Lysophosphatidic acid promotes secretion of VEGF by increasing expression of 150-kD Oxygen-regulated protein (ORP150) in mesenchymal stem cells.

We previously reported that transplantation of lysophosphatidic acid (LPA) treated mesenchymal stem cells (MSCs) enhances capillary density in the myocardium and improves myocardial function in the ischemic heart. This effect may be mediated through the release of paracrine factors by MSC and potentially involves pro-angiogenic molecules such as vascular endothelial growth factor (VEGF). In this study, we examined the pharmacological and molecular regulation of VEGF secretion induced by LPA in rat MSCs. We showed that LPA stimulated VEGF secretion in MSCs but not in cardiomyocytes or cardiac fibroblasts. LPA-induced VEGF secretion occurred at the post-transcriptional levels and was mediated through the classical ER/Golgi-dependent protein secretory route. LPA also increased ORP150 protein expression. Inhibition of ORP150 upregulation by siRNA knockdown attenuated LPA-induced VEGF secretion. On the other hand, diazoxide, an activator of KATP channel, markedly inhibited LPA-induced ORP150 expression and VEGF secretion.
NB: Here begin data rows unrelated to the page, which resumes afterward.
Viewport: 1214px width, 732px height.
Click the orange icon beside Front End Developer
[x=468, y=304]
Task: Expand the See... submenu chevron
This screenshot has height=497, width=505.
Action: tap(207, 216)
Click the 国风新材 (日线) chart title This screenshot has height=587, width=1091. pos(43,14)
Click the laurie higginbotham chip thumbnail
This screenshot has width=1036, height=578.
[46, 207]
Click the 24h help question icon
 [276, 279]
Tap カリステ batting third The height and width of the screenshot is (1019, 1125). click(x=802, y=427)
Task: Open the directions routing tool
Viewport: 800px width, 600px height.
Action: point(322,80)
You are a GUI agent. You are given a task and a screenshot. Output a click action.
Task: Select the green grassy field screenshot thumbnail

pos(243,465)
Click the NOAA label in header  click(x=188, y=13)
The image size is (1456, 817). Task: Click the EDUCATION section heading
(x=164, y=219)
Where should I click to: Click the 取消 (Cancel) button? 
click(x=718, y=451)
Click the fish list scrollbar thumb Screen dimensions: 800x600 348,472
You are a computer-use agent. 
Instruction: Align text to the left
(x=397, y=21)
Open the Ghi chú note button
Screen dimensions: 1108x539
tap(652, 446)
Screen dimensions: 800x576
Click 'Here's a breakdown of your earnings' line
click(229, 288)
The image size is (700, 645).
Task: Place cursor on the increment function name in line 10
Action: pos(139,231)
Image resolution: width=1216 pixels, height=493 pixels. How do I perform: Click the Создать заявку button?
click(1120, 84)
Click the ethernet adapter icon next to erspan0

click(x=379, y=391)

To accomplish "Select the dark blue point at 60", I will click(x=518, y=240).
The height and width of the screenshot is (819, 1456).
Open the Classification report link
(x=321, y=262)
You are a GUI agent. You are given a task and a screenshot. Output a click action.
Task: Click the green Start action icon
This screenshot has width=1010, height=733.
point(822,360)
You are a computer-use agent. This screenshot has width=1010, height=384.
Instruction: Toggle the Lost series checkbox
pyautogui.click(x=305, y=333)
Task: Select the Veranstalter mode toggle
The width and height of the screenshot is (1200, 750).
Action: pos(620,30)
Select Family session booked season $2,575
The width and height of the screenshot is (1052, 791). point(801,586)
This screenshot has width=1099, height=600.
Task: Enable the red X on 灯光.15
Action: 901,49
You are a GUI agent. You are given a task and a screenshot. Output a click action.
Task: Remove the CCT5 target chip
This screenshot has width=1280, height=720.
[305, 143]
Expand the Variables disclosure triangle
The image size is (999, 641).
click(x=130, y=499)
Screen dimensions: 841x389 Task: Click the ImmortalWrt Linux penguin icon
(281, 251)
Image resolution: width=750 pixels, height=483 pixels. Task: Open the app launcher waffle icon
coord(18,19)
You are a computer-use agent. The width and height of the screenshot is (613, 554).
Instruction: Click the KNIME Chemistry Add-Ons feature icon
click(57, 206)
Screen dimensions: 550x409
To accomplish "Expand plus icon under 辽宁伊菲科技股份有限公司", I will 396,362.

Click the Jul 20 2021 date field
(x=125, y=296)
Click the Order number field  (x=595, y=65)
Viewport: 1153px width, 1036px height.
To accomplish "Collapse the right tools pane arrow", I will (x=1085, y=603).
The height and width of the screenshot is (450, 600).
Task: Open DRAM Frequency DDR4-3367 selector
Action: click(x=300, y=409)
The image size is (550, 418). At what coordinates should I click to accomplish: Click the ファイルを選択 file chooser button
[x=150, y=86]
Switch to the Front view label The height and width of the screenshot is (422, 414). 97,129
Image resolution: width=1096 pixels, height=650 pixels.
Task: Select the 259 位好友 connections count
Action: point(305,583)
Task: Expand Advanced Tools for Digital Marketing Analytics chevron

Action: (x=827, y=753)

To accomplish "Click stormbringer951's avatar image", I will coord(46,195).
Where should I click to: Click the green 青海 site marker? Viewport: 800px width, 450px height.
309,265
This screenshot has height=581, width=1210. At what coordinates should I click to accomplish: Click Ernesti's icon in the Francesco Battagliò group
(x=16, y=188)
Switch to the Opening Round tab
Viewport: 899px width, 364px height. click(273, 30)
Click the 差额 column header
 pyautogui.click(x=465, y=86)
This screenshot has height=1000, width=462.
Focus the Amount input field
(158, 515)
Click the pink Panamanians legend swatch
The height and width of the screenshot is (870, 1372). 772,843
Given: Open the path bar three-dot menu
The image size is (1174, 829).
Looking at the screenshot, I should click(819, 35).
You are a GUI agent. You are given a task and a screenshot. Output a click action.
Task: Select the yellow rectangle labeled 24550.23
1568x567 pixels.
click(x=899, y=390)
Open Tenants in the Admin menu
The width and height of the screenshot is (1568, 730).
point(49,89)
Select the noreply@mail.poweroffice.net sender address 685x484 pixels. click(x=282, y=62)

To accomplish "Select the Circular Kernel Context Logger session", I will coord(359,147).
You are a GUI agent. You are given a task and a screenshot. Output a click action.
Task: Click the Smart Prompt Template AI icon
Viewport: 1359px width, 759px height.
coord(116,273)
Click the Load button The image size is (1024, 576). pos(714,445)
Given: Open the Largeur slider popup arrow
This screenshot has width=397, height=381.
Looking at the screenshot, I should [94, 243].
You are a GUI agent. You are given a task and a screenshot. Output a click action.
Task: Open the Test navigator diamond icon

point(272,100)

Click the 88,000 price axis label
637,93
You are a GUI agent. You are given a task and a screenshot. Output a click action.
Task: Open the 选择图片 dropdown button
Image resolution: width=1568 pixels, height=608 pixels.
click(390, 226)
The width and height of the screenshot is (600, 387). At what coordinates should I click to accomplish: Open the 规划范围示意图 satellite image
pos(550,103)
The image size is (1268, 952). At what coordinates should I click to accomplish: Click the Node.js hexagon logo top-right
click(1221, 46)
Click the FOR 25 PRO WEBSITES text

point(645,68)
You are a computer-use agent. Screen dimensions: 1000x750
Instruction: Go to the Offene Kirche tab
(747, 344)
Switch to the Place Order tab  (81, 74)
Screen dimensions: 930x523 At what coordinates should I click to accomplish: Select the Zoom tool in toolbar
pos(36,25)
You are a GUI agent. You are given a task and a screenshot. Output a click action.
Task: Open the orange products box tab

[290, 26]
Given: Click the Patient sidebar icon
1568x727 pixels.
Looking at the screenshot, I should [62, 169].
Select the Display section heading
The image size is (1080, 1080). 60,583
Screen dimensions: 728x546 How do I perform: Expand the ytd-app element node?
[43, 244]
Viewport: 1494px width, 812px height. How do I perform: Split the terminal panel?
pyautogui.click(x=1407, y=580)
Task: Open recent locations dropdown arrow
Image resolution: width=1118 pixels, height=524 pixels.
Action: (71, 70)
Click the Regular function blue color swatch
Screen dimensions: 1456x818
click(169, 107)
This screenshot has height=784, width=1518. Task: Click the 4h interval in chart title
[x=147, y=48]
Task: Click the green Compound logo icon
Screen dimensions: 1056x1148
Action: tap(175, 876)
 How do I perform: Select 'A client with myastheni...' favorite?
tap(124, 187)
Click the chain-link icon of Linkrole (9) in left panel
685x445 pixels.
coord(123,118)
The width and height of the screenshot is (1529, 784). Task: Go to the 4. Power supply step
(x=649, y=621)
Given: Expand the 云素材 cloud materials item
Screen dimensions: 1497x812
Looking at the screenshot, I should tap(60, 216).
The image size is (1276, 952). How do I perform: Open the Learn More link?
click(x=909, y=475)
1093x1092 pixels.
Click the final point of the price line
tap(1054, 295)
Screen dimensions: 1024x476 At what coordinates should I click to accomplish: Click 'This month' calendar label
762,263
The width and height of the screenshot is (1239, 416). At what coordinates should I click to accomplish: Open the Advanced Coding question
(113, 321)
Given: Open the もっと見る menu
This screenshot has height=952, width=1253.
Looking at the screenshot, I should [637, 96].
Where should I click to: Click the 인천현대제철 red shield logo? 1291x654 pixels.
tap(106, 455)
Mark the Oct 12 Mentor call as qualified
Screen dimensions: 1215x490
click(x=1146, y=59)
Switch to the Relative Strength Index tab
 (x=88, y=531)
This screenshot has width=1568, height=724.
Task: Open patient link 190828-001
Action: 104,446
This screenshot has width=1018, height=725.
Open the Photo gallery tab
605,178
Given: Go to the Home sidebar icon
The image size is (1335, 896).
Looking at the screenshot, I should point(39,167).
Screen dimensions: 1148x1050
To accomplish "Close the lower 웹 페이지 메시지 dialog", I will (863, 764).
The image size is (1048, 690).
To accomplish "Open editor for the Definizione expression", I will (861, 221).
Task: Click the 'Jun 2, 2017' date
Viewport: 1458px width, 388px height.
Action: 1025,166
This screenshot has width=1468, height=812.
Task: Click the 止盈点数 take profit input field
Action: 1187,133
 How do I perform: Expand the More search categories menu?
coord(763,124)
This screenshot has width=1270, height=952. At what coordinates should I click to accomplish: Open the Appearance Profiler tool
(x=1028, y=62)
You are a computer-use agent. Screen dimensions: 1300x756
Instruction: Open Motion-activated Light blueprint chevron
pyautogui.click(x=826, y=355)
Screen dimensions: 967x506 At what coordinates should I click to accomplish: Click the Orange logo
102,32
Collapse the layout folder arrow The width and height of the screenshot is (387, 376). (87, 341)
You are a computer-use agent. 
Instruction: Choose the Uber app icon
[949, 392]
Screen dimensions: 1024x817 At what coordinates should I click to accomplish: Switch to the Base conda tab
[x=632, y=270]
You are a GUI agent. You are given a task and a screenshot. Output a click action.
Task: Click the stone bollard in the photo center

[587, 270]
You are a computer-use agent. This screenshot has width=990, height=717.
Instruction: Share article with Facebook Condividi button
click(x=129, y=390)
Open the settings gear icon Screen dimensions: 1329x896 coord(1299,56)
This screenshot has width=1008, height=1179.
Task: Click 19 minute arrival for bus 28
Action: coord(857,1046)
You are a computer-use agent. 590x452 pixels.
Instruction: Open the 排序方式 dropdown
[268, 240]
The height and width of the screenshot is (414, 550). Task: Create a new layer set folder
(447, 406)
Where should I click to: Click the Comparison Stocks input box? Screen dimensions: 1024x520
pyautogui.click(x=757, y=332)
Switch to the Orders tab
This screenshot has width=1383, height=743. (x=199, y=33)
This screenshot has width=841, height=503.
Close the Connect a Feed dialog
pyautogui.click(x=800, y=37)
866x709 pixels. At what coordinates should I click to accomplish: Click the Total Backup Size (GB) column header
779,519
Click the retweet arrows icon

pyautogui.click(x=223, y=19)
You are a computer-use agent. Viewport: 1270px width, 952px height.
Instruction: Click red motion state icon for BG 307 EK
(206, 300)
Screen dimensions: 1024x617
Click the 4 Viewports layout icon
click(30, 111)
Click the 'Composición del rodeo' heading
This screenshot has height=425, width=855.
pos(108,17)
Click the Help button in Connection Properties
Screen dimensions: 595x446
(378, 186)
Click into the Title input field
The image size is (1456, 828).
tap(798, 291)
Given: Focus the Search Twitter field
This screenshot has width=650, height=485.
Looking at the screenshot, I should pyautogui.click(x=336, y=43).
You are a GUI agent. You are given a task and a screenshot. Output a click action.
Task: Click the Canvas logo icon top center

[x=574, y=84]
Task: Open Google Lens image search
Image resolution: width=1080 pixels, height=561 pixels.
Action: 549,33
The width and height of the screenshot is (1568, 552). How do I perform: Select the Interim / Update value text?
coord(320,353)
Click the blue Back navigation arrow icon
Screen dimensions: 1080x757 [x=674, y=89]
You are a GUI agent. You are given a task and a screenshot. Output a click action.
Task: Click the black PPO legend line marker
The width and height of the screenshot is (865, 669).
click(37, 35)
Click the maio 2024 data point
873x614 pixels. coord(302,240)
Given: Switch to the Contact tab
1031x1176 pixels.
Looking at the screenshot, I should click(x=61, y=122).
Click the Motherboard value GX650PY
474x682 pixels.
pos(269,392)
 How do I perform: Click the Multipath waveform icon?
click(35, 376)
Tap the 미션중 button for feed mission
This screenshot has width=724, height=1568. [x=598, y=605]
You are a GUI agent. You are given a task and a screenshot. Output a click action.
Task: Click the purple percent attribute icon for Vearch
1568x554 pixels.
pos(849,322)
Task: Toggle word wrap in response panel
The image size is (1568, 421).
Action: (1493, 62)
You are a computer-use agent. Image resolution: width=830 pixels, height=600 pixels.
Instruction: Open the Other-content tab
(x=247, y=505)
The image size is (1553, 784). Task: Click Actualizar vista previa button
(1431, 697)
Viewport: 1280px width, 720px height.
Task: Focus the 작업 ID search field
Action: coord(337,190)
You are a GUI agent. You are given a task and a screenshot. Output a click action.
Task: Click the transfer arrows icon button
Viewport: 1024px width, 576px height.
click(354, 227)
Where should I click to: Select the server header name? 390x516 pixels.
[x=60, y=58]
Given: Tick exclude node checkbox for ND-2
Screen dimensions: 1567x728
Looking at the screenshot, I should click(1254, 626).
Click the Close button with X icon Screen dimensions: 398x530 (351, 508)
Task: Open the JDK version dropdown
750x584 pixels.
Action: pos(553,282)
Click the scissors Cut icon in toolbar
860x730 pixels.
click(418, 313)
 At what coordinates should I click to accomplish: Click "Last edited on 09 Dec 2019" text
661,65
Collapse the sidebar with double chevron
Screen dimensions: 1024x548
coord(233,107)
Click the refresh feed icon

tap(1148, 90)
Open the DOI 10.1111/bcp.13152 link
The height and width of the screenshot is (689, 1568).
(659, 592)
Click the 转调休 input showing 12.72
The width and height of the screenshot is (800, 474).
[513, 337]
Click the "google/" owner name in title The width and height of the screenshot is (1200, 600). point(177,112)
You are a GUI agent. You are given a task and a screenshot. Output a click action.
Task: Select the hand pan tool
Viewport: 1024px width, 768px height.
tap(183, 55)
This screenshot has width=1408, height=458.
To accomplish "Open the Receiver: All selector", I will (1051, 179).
Meanwhile, ATP concentration dependently increased VEGF secretion. In addition, l-Glutamate and NH4Cl significantly reduced VEGF secretion. Furthermore, inhibition of two major subtypes of LPA receptors by Ki16425 and specific siRNA for LPA receptors prevented LPA-induced VEGF secretion and ORP150 expression. Lastly, inhibition of Gi protein that couples with LPA receptors by PTX and siRNA knockdown had no effect on LPA-induced VEGF secretion. Taken together, our findings demonstrate that LPA promotes VEGF secretion at the post-translation level by up-regulating ORP150 expression. Both LPA1 and LPA3 are involved in the LPA-induced VEGF secretion that is independent of Gi protein coupling but associated with the inactivation of KATP channels and inhibition of Na(+)/K(+)-ATPase activity.